---------- Task data ----------
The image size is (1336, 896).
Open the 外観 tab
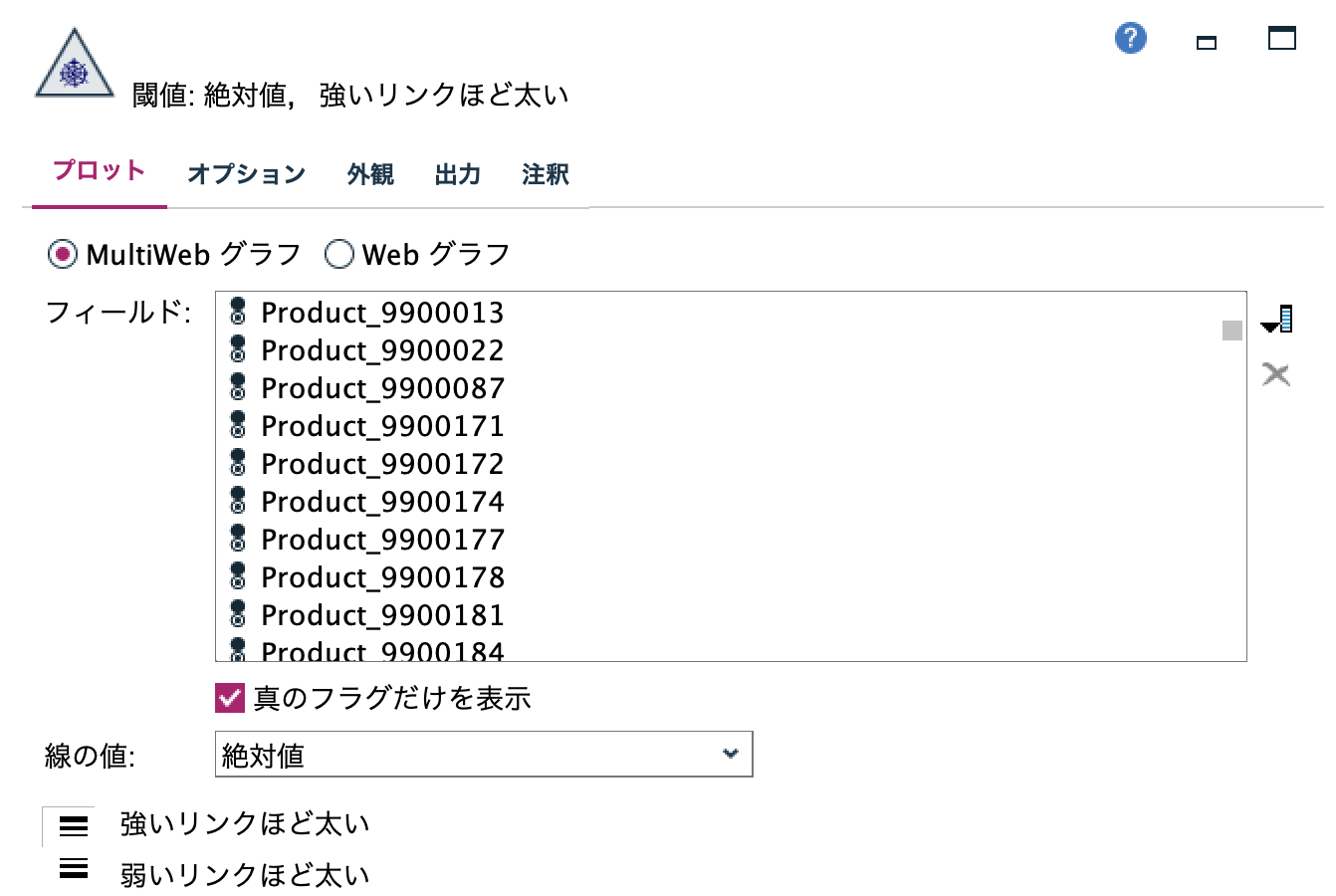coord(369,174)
----------
---------- Task data ----------
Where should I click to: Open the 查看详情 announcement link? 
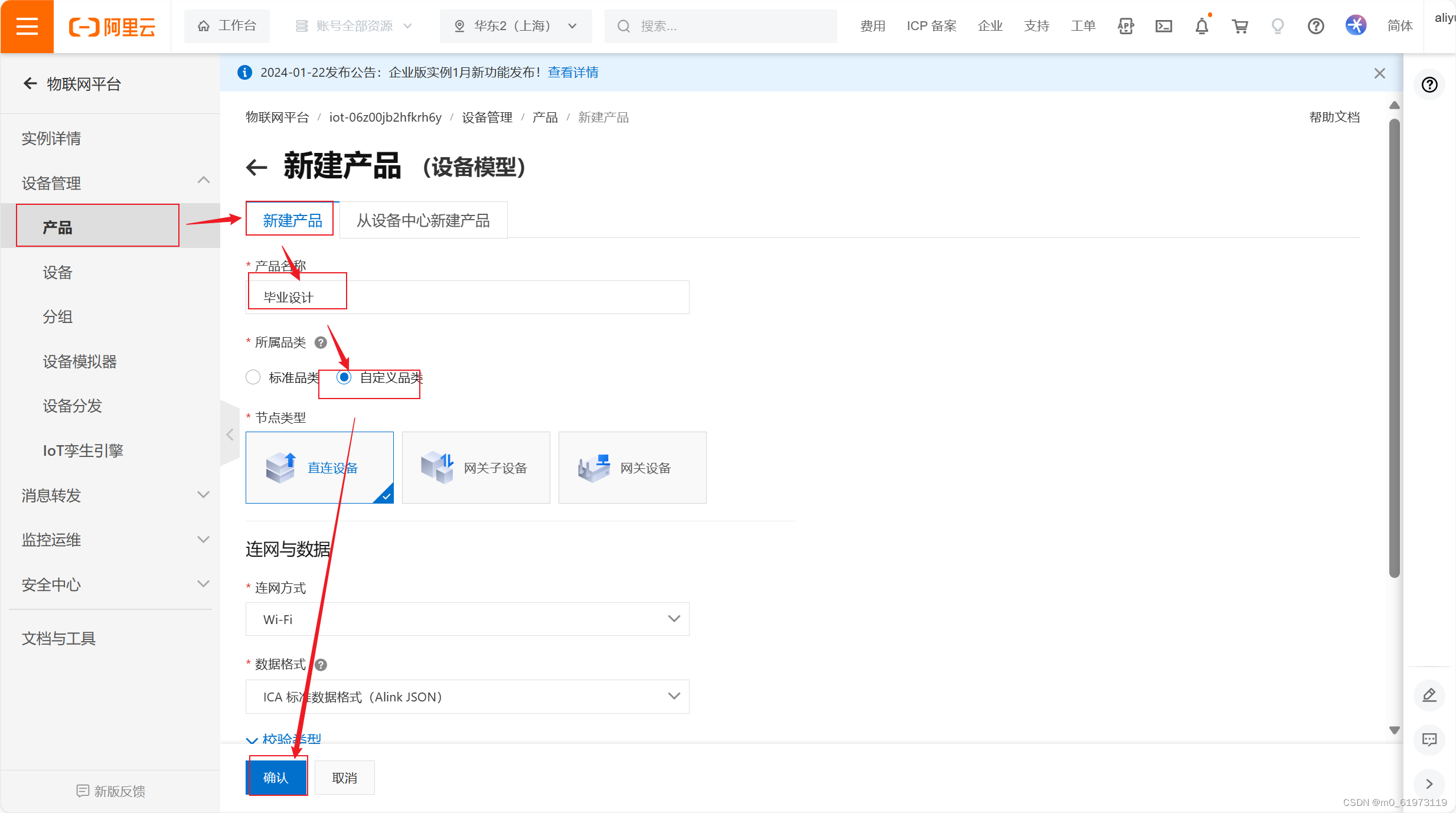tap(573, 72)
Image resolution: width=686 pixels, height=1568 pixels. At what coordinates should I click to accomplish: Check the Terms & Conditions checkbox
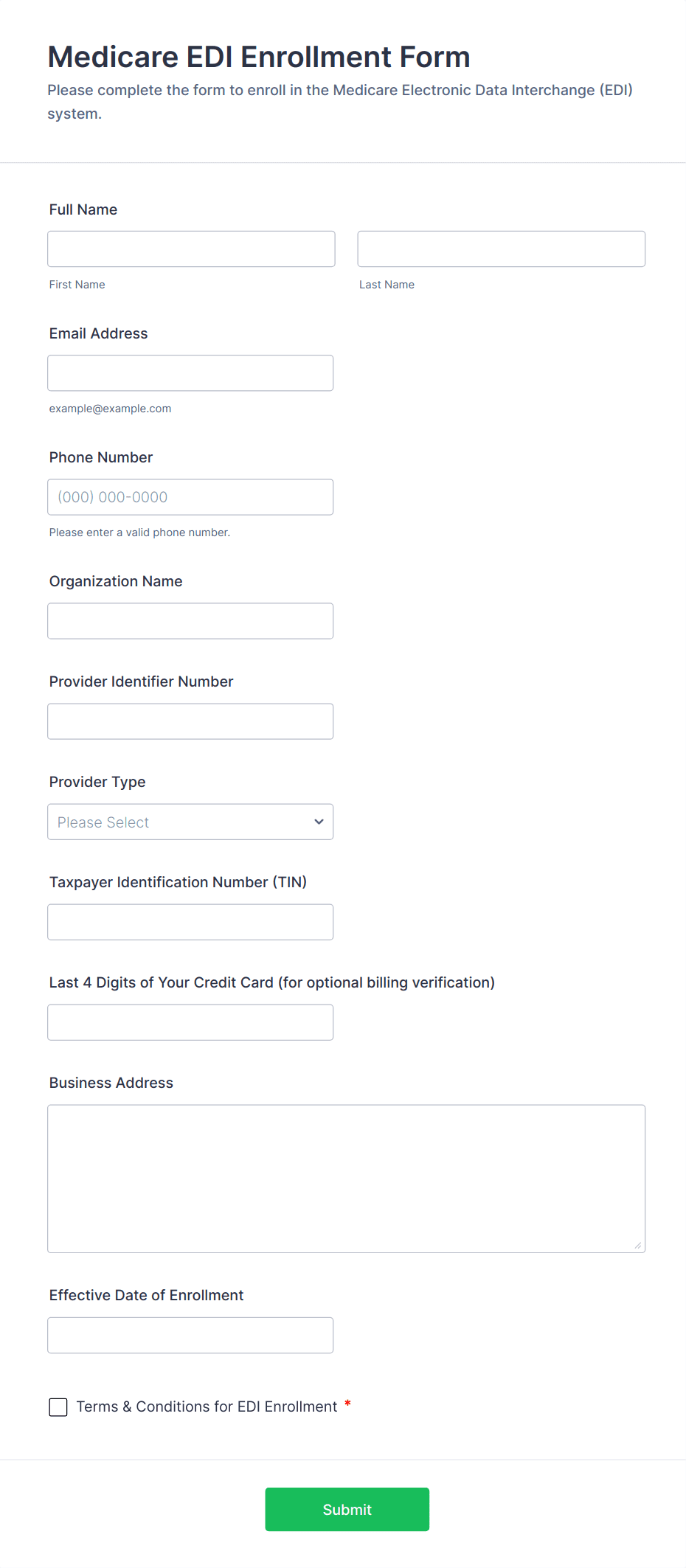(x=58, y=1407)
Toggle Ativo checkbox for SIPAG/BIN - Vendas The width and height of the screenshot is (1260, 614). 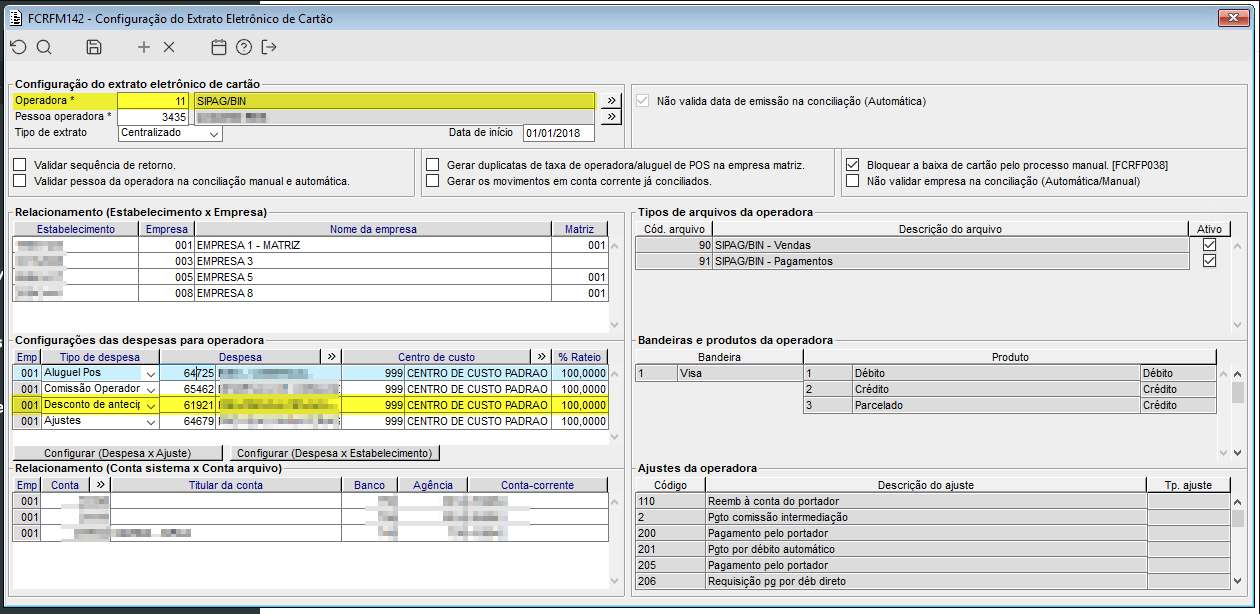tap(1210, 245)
----------
What you are asked to do:
Which lines in the material above contain the string "click"? Case counts. Pick out each of those lines and copy it in full.

Task response:
Where should I click to: Open the 查看详情 announcement link? 
Image resolution: width=686 pixels, height=1568 pixels. At what coordinates should I click to accomplish: Check the Terms & Conditions checkbox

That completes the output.